La déchéance de garantie en cas de fausse déclaration relative au sinistre, que les parties peuvent librement stipuler en caractères très apparents dans un contrat d’assurance et qui n’est encourue par l’assuré que pour autant que l’assureur établit sa mauvaise foi, ne saurait constituer une sanction disproportionnée.
Dès lors, un arrêt ne peut rejeter une demande en remboursement de l’assureur au motif que la clause de déchéance devrait s’interpréter comme étant limitée à la seule fausse déclaration et non à l’ensemble du dommage, “ ce qui semble plus proportionné “, en ajoutant qu’appliquer la sanction sur l’ensemble du dommage prendrait un caractère ” disproportionné “.

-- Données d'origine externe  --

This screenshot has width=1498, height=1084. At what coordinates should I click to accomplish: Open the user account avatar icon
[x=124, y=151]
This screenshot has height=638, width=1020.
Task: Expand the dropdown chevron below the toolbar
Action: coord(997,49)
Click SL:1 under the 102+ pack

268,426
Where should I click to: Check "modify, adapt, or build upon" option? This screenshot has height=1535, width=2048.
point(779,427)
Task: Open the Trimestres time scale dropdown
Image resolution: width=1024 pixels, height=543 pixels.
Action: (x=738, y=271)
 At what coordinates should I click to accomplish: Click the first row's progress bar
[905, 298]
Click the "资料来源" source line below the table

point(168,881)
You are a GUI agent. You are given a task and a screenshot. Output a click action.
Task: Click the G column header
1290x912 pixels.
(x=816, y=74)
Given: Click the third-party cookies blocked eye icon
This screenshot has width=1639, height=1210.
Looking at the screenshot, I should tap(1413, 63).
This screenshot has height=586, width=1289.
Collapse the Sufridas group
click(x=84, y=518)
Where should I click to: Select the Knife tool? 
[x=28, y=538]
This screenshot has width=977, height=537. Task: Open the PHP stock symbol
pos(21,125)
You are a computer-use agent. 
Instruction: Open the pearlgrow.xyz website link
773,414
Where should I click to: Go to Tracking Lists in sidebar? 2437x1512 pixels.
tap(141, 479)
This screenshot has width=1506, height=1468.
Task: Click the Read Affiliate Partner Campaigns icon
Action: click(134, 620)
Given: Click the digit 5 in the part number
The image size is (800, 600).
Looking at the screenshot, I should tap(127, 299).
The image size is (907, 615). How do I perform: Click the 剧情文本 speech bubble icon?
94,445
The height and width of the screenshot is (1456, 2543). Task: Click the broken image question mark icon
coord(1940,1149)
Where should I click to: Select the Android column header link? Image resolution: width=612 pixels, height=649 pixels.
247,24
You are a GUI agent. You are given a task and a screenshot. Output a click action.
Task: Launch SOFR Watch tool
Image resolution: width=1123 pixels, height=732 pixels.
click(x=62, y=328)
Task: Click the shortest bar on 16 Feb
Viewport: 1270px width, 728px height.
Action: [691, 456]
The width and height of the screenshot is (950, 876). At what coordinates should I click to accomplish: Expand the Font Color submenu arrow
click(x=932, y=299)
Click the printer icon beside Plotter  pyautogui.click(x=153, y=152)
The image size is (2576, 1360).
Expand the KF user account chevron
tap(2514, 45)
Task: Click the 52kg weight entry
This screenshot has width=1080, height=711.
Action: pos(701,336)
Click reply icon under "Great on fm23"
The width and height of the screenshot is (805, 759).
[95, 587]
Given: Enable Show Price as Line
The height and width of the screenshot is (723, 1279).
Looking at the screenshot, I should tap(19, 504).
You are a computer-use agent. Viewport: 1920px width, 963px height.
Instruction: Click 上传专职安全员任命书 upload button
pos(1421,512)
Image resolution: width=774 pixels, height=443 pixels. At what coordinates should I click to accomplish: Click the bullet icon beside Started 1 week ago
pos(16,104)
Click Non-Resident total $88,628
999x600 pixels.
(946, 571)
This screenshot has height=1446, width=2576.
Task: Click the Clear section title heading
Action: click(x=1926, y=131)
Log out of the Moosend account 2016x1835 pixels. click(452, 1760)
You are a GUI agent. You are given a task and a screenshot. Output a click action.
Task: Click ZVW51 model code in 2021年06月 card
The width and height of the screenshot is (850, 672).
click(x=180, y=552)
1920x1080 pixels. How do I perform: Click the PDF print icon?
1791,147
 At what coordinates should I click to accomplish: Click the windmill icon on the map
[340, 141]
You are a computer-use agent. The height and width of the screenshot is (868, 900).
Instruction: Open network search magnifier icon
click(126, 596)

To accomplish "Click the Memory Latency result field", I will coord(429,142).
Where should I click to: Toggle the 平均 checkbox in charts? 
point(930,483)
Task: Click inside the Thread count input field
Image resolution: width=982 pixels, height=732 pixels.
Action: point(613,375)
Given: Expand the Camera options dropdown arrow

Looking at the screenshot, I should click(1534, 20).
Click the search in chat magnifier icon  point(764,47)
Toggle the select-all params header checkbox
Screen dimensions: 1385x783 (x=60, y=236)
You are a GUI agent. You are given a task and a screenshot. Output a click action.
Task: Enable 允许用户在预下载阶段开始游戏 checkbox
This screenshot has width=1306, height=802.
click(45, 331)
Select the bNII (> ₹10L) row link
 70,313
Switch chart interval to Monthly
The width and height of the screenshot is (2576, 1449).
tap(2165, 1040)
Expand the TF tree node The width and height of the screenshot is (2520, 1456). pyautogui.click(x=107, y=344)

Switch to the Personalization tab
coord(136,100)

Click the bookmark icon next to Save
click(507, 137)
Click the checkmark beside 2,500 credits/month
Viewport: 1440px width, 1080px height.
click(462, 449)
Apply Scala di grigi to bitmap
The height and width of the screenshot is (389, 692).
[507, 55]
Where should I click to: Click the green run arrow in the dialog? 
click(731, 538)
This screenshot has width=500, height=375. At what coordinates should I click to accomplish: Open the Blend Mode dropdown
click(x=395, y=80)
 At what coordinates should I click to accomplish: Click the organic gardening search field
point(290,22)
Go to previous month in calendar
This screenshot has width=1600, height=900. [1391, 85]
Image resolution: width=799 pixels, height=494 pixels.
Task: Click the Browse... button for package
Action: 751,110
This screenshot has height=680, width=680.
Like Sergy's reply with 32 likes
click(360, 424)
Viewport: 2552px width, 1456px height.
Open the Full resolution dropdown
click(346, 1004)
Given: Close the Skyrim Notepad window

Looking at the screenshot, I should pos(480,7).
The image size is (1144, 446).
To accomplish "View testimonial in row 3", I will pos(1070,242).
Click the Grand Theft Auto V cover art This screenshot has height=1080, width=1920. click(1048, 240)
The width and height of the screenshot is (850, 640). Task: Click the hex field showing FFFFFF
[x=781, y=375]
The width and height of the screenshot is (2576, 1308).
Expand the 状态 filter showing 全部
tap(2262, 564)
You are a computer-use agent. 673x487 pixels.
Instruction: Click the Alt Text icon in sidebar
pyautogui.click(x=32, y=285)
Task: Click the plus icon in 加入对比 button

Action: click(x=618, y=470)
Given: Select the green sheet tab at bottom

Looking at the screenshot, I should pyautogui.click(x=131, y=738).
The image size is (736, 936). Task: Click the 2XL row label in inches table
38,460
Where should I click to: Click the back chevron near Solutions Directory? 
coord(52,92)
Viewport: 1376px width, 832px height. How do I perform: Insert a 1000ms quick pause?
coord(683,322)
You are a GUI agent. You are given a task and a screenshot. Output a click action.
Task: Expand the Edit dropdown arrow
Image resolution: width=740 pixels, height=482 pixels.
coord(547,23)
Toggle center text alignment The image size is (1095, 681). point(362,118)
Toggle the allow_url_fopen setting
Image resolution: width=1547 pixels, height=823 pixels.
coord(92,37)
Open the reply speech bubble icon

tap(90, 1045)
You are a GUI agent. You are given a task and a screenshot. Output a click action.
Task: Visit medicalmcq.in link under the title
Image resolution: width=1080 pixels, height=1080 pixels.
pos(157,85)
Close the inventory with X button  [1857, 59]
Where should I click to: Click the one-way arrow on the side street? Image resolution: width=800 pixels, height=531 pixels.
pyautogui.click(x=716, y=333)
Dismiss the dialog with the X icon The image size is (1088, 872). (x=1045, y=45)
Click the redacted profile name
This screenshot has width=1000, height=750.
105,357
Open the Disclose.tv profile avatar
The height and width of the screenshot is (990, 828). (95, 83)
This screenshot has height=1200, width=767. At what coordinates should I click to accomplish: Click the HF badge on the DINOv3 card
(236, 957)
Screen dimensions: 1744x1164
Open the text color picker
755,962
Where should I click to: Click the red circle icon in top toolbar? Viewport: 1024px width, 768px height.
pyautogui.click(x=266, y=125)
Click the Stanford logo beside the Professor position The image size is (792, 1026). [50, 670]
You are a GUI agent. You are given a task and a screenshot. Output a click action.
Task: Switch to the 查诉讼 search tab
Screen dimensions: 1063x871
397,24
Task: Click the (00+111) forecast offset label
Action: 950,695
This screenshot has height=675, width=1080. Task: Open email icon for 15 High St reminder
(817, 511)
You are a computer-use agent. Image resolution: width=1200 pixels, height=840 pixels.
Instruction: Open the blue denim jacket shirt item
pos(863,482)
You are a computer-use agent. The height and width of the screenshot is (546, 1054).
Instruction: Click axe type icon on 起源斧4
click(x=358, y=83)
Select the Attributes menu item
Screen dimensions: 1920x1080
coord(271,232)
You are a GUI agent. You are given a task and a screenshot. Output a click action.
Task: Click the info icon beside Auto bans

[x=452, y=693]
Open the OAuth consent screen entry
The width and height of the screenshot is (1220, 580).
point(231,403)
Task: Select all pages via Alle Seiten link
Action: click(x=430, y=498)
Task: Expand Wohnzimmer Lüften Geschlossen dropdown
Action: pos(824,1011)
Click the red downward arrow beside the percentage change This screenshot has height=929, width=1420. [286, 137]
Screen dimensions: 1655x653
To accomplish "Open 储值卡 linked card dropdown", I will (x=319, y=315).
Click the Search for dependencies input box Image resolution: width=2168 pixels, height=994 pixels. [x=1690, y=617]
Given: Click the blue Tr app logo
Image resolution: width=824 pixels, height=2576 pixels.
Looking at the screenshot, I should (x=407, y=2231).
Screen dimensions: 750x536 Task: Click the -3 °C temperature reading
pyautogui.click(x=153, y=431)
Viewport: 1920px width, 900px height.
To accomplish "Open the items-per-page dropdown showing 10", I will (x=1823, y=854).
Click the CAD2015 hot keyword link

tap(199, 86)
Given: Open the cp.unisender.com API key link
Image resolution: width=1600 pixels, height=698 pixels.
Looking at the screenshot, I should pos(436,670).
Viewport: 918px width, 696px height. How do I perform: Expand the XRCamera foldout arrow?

Selon l’article L112-4 du Code des assurances, “les clauses des polices édictant des nullités, des déchéances ou des exclusions ne sont valables que si elles sont mentionnées en caractères très apparents”. De plus, la déchéance pour déclaration tardive ne peut être opposée à l’assuré que si l’assureur établit que le retard dans la déclaration lui a causé un préjudice significatif et que si ce retard n’est pas dû à un cas fortuit ou de force majeure (C. ass. art. L 113-2).